Just three days before leaving the White House, President Barack Obama sent a second installment of US$500 million to the United Nations Green Climate Fund, leaving $2 billion outstanding on the $3 billion the U.S. originally committed to the fund.
There is little prospect that incoming president Donald Trump will make good on the rest of the debt. (Not that he’s been in the habit of making good on his debts.)
More than 100 organizations and more than 100,000 people had urged Obama to transfer the full $2.5 billion to the GCF.
“The Obama administration is refusing to let president-elect Trump’s posse of oil barons and climate deniers dictate how the world responds to the climate crisis,” Tamar Lawrence-Samuel of Corporate Accountability International, which led the campaign, told The Guardian.
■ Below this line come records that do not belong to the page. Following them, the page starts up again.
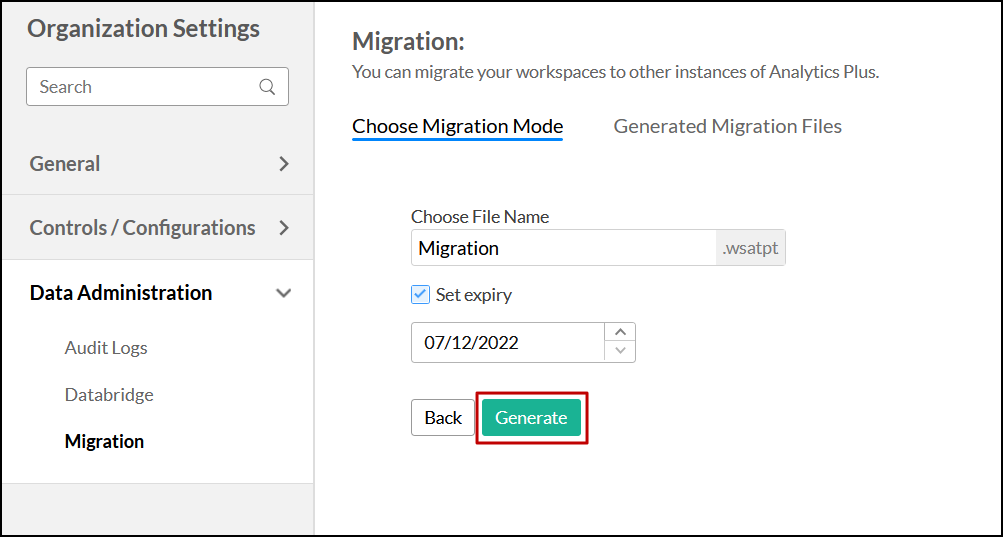Click the file name input field
Viewport: 1003px width, 537px height.
563,248
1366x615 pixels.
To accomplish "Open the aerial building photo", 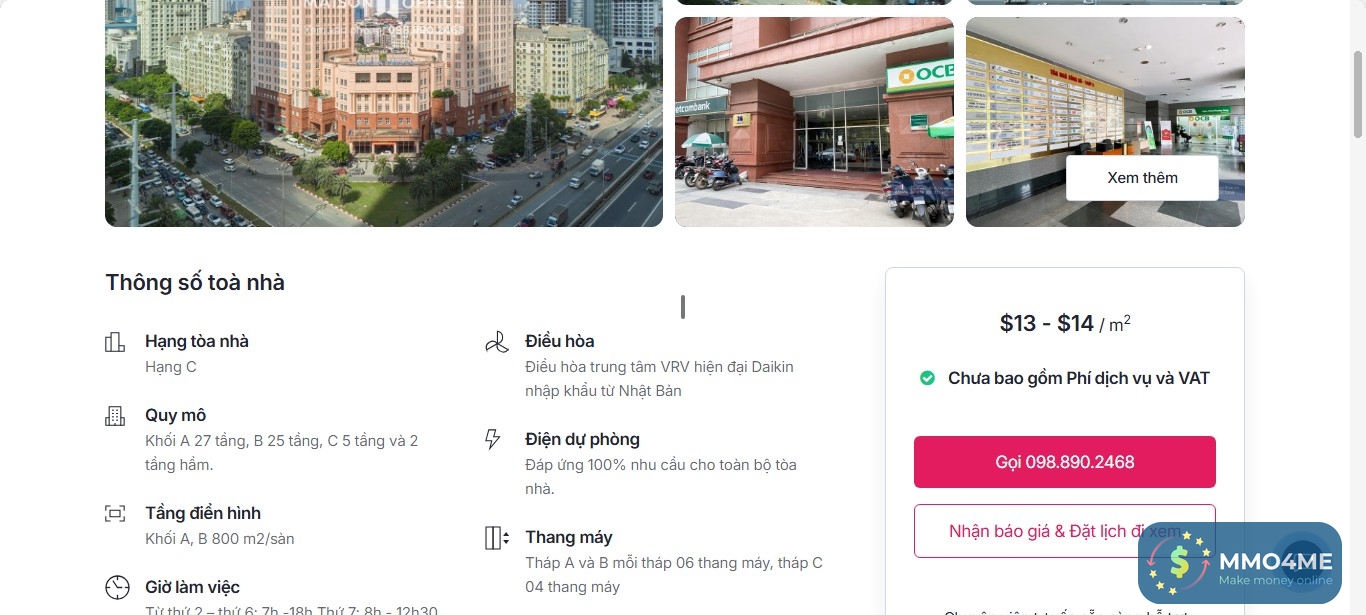I will pos(384,113).
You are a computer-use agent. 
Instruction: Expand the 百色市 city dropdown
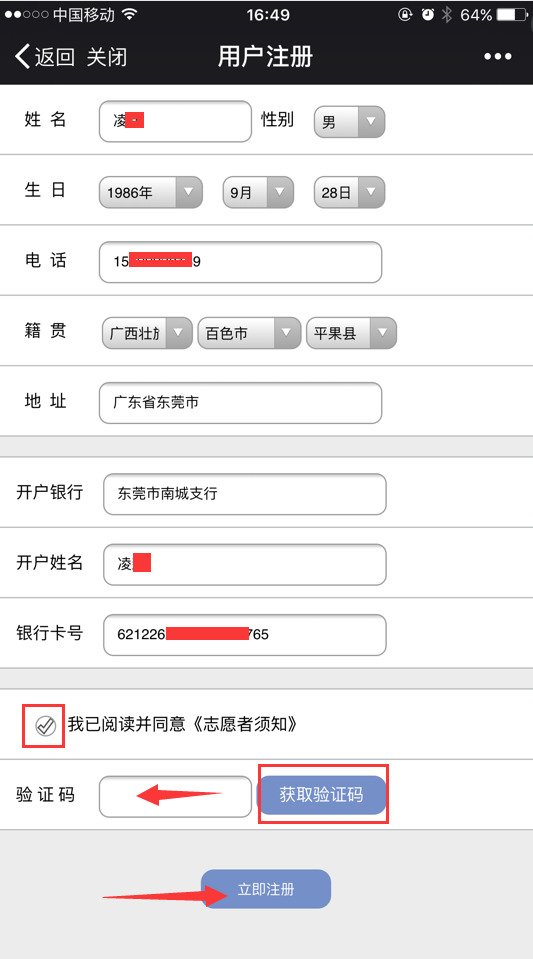[249, 333]
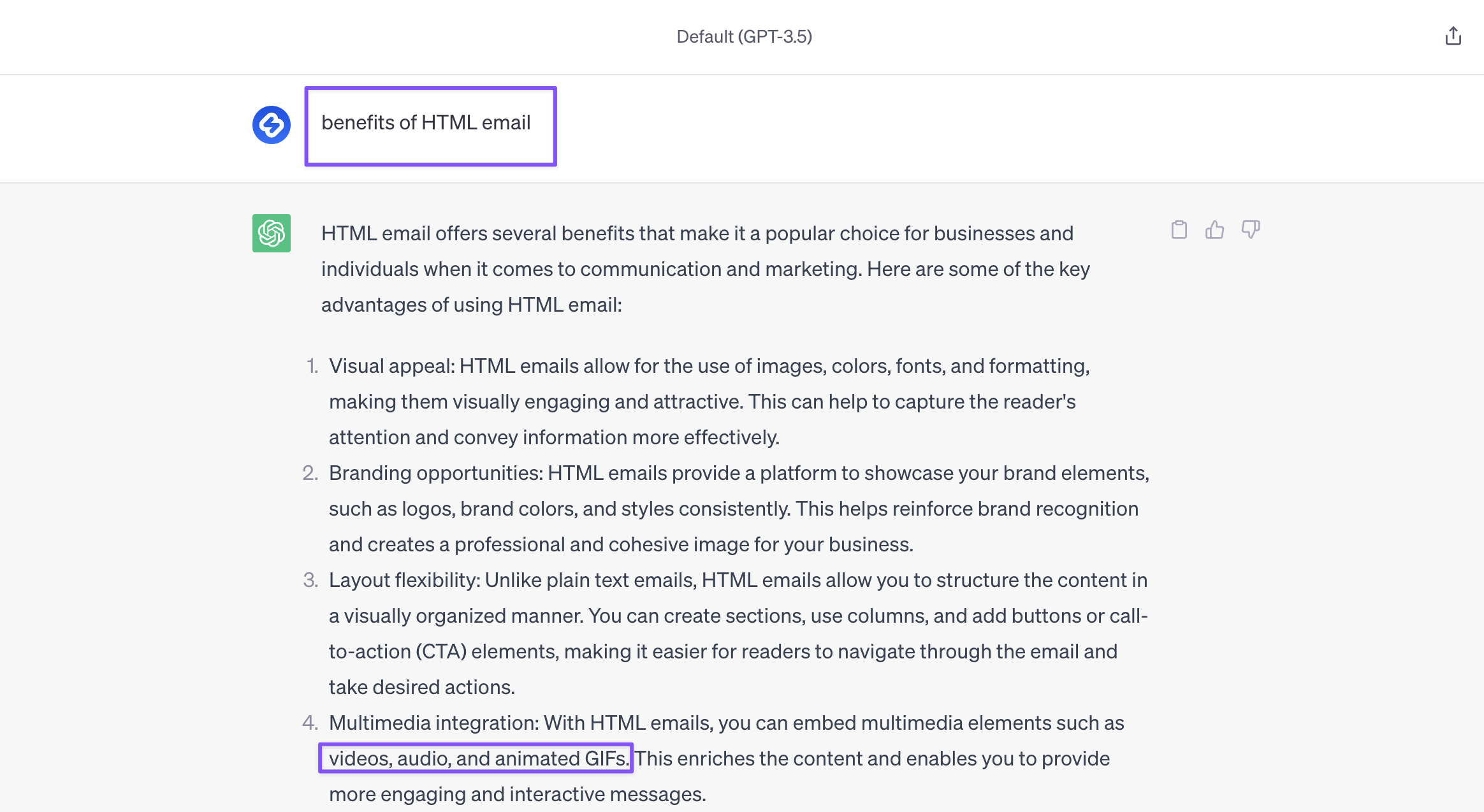Click the "Visual appeal" list item heading
Viewport: 1484px width, 812px height.
[391, 366]
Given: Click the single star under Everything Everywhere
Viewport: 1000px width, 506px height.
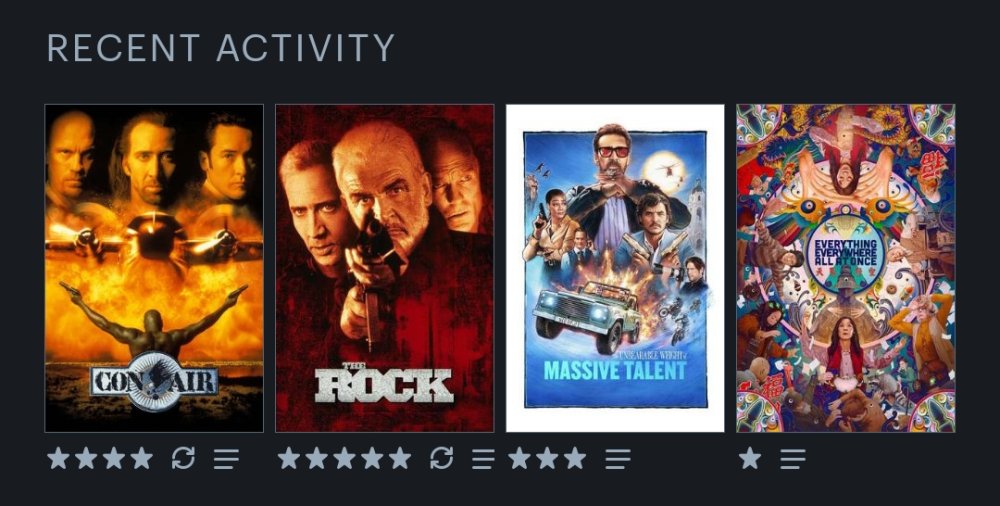Looking at the screenshot, I should [750, 458].
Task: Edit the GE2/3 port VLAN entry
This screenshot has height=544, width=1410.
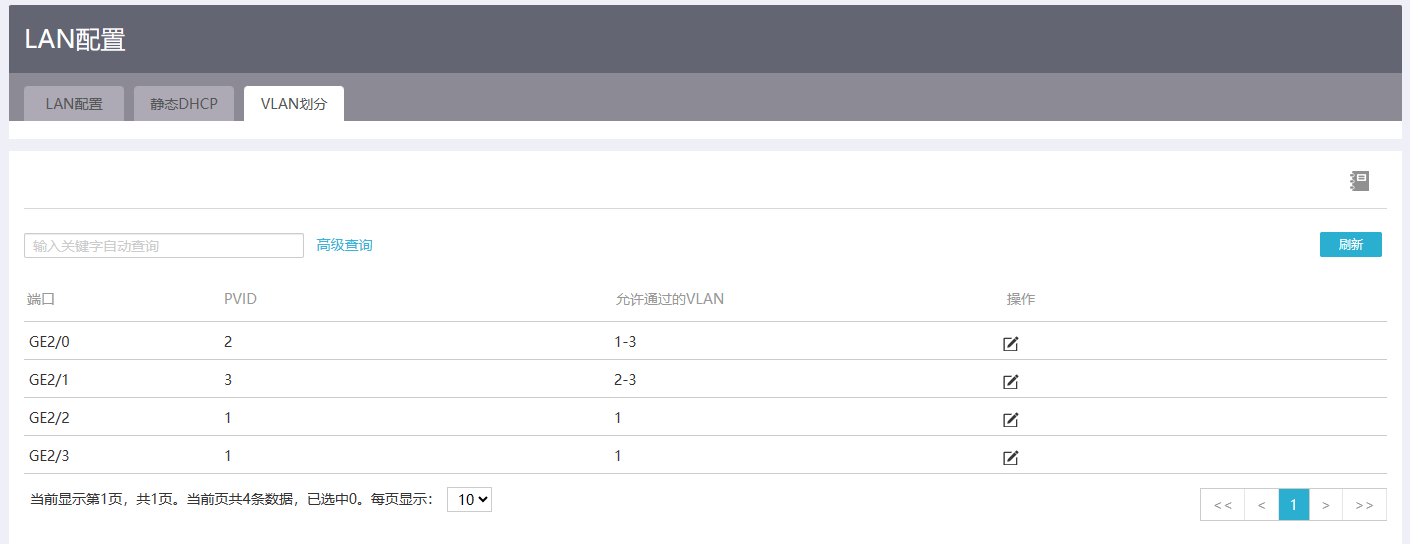Action: coord(1011,458)
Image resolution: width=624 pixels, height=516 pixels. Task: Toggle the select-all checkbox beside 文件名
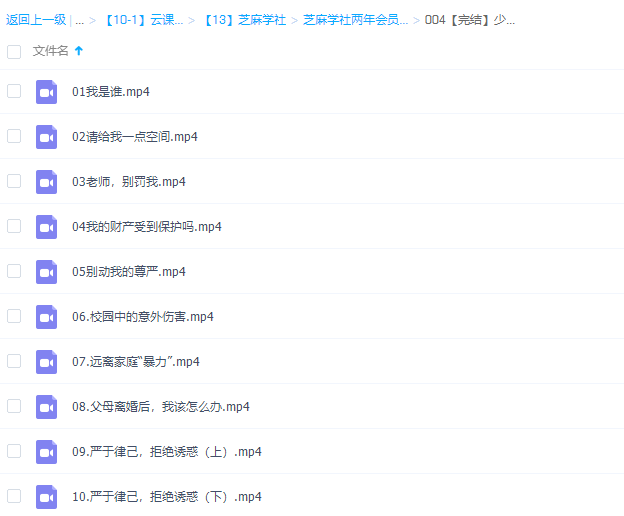tap(14, 50)
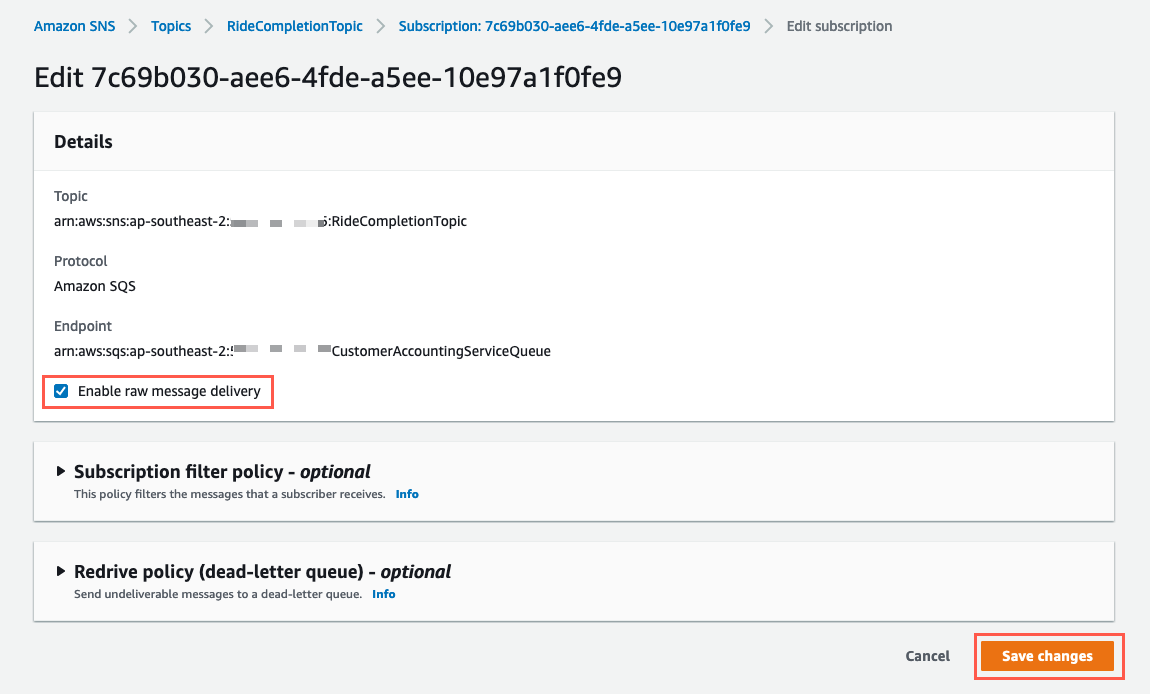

“Tens of thousands of people around the world called on President Obama to step up before Trump takes the keys of our government and tries to reverse decades of climate progress,” she added. Even though Obama’s final payment was just an installment, Lawrence-Samuel asserted that “this victory is the climate justice movement’s opening salvo to the Trump presidency. And we’re not going away.”
The Guardian notes that the GCF was a central element of the Paris Agreement. “Established in 2010, it is financed by wealthy countries and used to assist developing countries with adaptation and mitigation. It was widely seen as a key measure to bring both rich and poor countries to the negotiating table.”
At COP 22 in Marrakech, developing country delegates and their supporters were frustrated at the slow pace of climate finance negotiations, particularly as in relation to funding for climate adaptation in the world’s most vulnerable countries and regions.